Neck range of motion in rotation and side flexion may be limited but shouldn’t be painful unless this is an overuse case where there may be neck and shoulder involvement together. In the case of the latter, if a client displays considerable atrophy it can indicate a potential ‘Parsonage Turner Syndrome’ or a client that is just really deconditioned and weak. In both cases it’s important to educate the patient that it may take a very long time (many months to a year or more) to really build appreciable strength in order to set realistic expectations and prevent them from becoming discouraged.
Active Range Of Motion And Strength Testing
Usually the most painful movements for both active, passive and resisted testing, in order from most to least common are:
- Abduction, particularly with the palms facing downward and with the thumbs turned down
- Hand behind back
- External rotation
- Internal rotation (with arms at 0 abduction)
The Empty Can, Neer’s and Hawkins-Kennedy tests are the special tests I use the most. The effectiveness of special tests for diagnosis purposes is debatable (2), but I do find these three helpful for assessing tolerance to elevation with internal rotation of the arm.
I usually informally integrate the Drop Arm and Belly Press tests into my assessment by having the client hold the arm in the air in abduction, and by having the client push into their belly during resisted internal rotation. As long as there’s not a major loss of strength I’m not too concerned normally.
Mechanical Diagnosis and Therapy (MDT)
I’m also a big believer in assessing Mechanical Diagnosis and Therapy (MDT, aka the McKenzie method) for people with shoulder pain. If you’re not familiar with the repeated movement/prolonged holds method of assessment, you basically assess some functional baselines which may be limited or symptomatic (i.e. push-up, shoulder flexion range of motion, hand behind back etc), have them do repeated movements or (more in the case of spinal pain) prolonged holds, and then repeat the baseline to see if there’s a difference.

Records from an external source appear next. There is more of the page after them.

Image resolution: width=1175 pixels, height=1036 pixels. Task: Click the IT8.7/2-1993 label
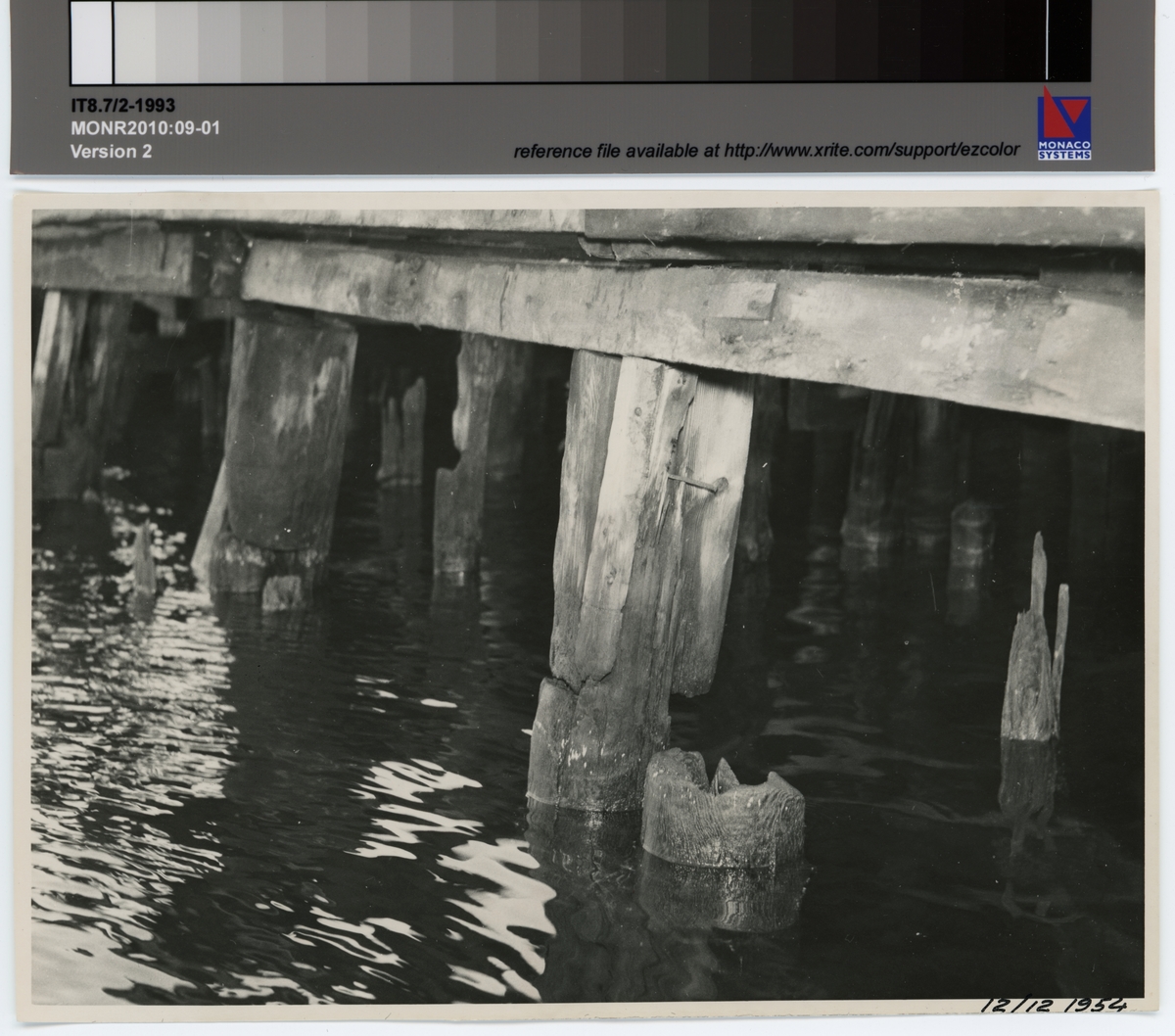[x=122, y=106]
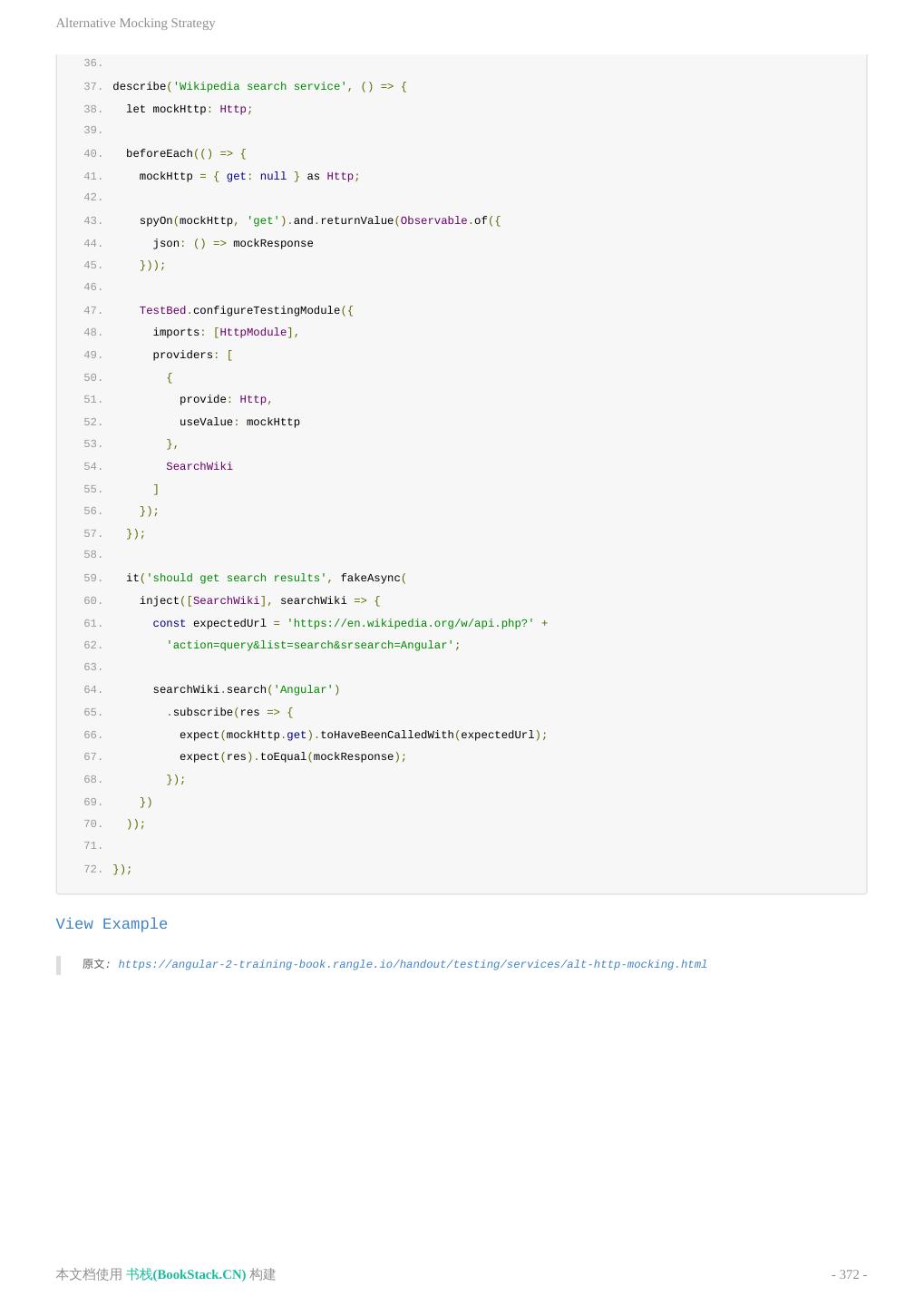Click the page number 372
Viewport: 924px width, 1306px height.
(849, 1274)
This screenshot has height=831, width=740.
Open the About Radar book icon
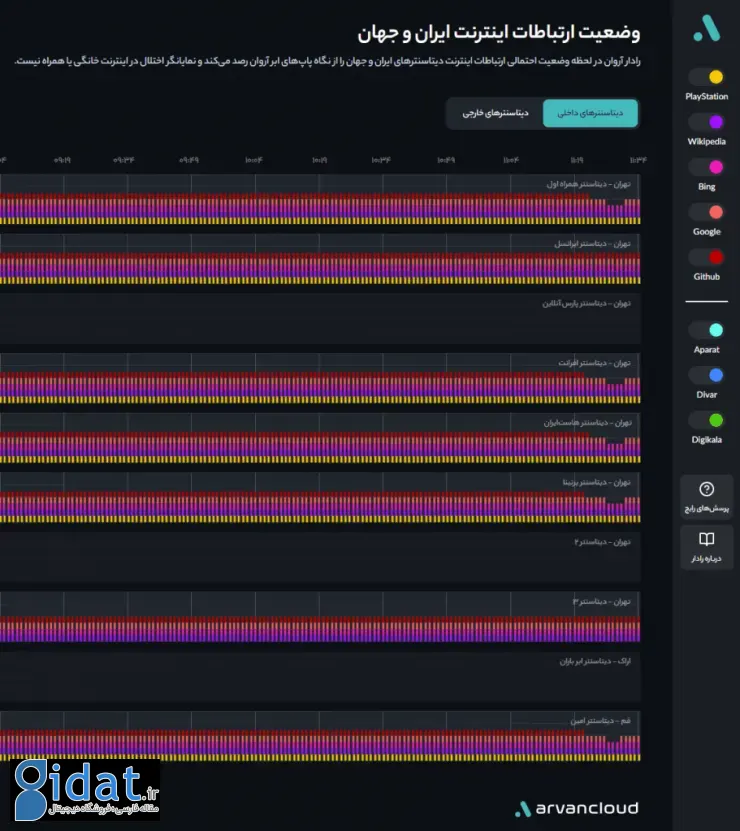707,540
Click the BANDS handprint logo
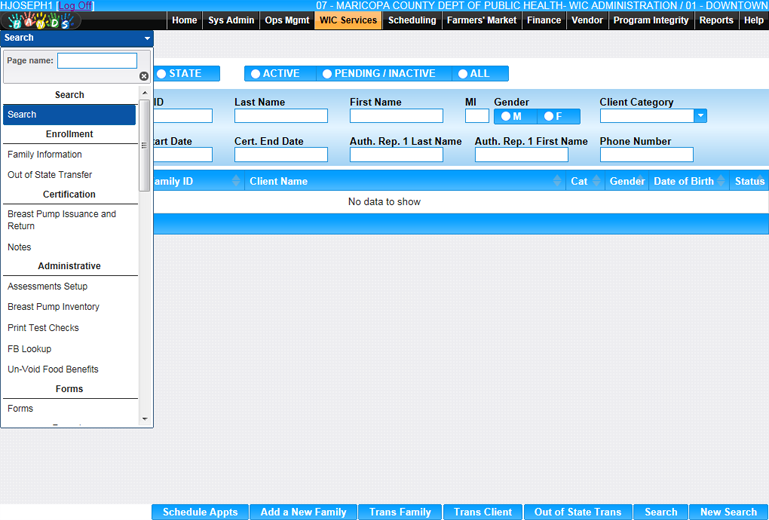Screen dimensions: 769x520 (x=40, y=21)
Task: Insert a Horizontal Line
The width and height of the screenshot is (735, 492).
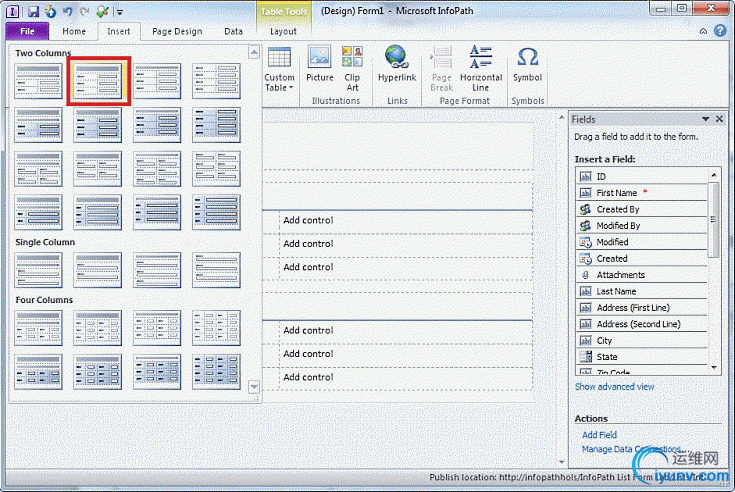Action: 481,66
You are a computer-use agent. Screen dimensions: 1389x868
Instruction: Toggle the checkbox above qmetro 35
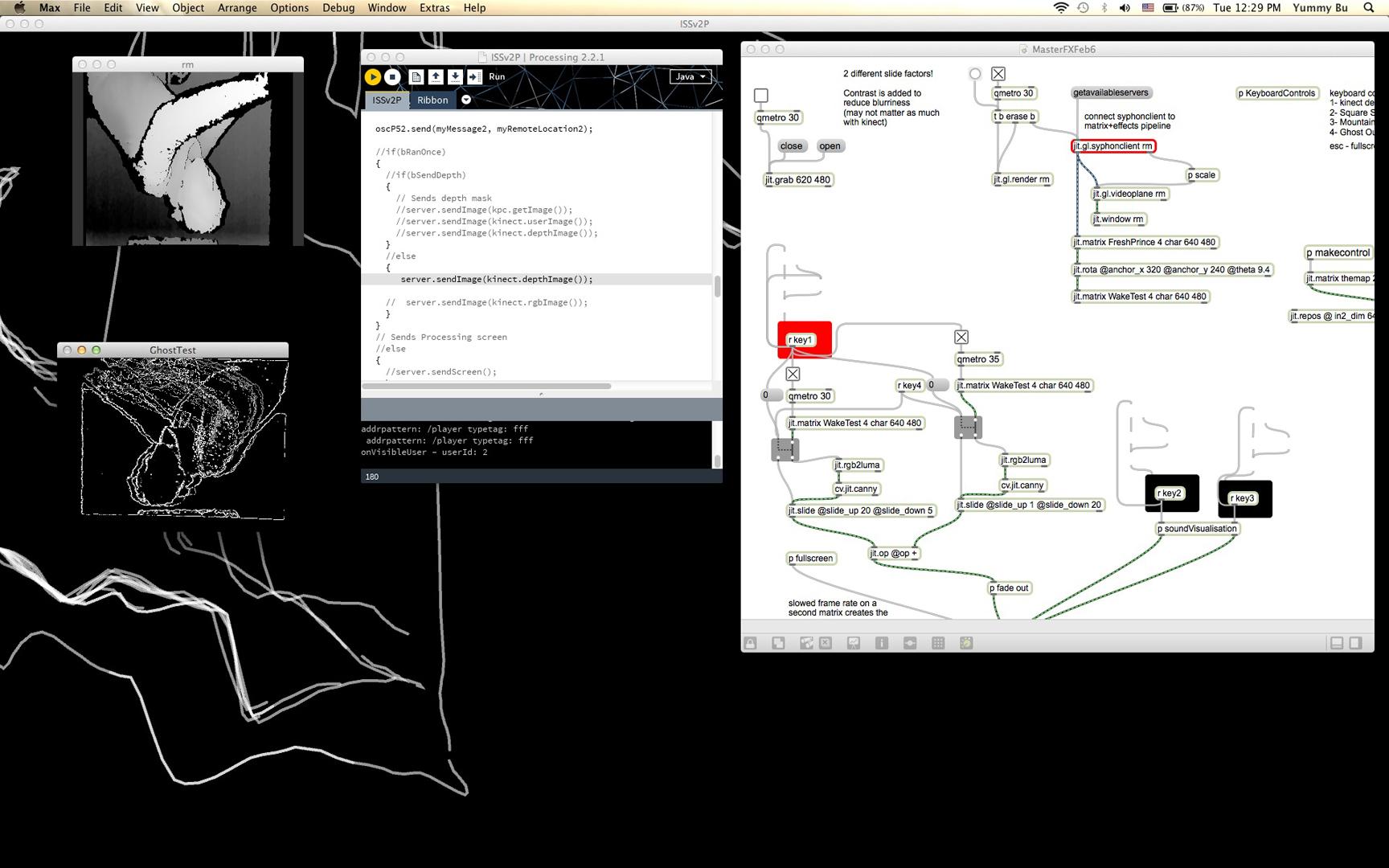pyautogui.click(x=961, y=338)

Putting a more concrete example to this, I’ve found in the majority of cases that 2 sets of 10 repeated shoulder extensions and/or internal rotations (arm by the side) will often improve a client’s ability to do painful activities such as shoulder flexion, abduction, hand behind back, and/or pushups. If that’s the case – they have a directional preference and should do those exercises at least 3 times a day.
While the strict McKenzie therapists recommend doing these exercises for 10 repetitions, every 2 hours – I’ve found it extremely rare for patients to stick to it. I usually recommend 3-4 times a day (not all at once), and give patients the option to increase the frequency if they’re tolerating it well and have no increase in symptoms.
Additional Assessment Components
This can be combined with MDT as a functional baseline, but if the client is an athlete or weight training client I also like to look at the goal activity (if possible) that they are struggling with. Any activity can be an assessment in and of itself. This can help me determine if there’s a technique/body awareness issue, a kinetic chain issue (which I would assess in further detail), a workload issue, and/or psychosocial issues (i.e. anxiety or excessive guarding) that may be contributing to the client’s condition.
I hope this article provided some useful tips for you on how to assess clients with rotator cuff related shoulder pain. As always – thanks for reading!